**WORK INSTRUCTIONS**.
The required lines are those that contain "computer"; pull them out of the data and copy them.

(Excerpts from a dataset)
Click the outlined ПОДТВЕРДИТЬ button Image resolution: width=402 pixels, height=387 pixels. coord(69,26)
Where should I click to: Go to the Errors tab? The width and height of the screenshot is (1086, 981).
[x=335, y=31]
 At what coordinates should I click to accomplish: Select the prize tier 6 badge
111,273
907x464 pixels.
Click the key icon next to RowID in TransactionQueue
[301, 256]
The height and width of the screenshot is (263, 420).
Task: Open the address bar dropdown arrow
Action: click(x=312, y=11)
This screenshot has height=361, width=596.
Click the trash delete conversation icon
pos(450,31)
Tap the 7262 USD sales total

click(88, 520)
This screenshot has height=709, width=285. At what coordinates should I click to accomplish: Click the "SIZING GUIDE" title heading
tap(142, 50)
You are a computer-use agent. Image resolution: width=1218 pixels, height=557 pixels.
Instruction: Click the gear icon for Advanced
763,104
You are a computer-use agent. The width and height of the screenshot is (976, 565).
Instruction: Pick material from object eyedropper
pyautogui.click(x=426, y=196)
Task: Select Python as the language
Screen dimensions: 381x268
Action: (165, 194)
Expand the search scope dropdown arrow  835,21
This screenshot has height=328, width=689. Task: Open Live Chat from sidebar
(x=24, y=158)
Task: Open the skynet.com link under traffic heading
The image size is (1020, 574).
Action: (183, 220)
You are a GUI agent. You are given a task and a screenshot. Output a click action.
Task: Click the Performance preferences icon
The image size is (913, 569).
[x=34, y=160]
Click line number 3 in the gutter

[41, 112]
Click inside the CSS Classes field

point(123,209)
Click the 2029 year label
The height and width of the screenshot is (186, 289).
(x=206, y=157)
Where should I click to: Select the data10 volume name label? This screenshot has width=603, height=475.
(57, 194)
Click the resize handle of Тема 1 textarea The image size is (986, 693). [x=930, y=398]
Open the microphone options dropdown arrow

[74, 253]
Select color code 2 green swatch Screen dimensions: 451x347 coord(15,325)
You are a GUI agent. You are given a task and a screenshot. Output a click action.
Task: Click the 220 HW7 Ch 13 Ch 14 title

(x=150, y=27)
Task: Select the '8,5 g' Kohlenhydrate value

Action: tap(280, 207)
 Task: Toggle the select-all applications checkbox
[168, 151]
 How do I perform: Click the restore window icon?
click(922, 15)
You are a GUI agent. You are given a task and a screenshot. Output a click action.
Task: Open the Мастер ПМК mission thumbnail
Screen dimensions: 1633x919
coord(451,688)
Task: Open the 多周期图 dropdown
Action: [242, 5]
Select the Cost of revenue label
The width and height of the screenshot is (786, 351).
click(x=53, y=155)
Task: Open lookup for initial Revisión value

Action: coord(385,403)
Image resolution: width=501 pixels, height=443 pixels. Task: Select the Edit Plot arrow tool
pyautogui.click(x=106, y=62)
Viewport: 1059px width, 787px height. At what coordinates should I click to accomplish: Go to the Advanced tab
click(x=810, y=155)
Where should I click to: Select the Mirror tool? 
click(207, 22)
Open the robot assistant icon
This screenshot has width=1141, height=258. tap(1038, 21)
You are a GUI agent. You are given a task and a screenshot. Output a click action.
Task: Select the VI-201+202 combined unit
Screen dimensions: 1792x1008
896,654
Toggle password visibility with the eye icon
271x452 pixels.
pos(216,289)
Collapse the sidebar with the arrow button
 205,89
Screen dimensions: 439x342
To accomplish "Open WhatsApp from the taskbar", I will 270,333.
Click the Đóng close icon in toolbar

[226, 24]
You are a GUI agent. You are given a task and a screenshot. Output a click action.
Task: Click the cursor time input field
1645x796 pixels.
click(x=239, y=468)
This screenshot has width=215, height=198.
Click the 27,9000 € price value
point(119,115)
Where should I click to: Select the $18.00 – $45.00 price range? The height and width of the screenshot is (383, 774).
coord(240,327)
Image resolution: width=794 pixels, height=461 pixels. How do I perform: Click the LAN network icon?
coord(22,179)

**REPLY**.
You are a computer-use agent. Image resolution: width=1218 pixels, height=557 pixels.
You are a computer-use agent. The width and height of the screenshot is (976, 565).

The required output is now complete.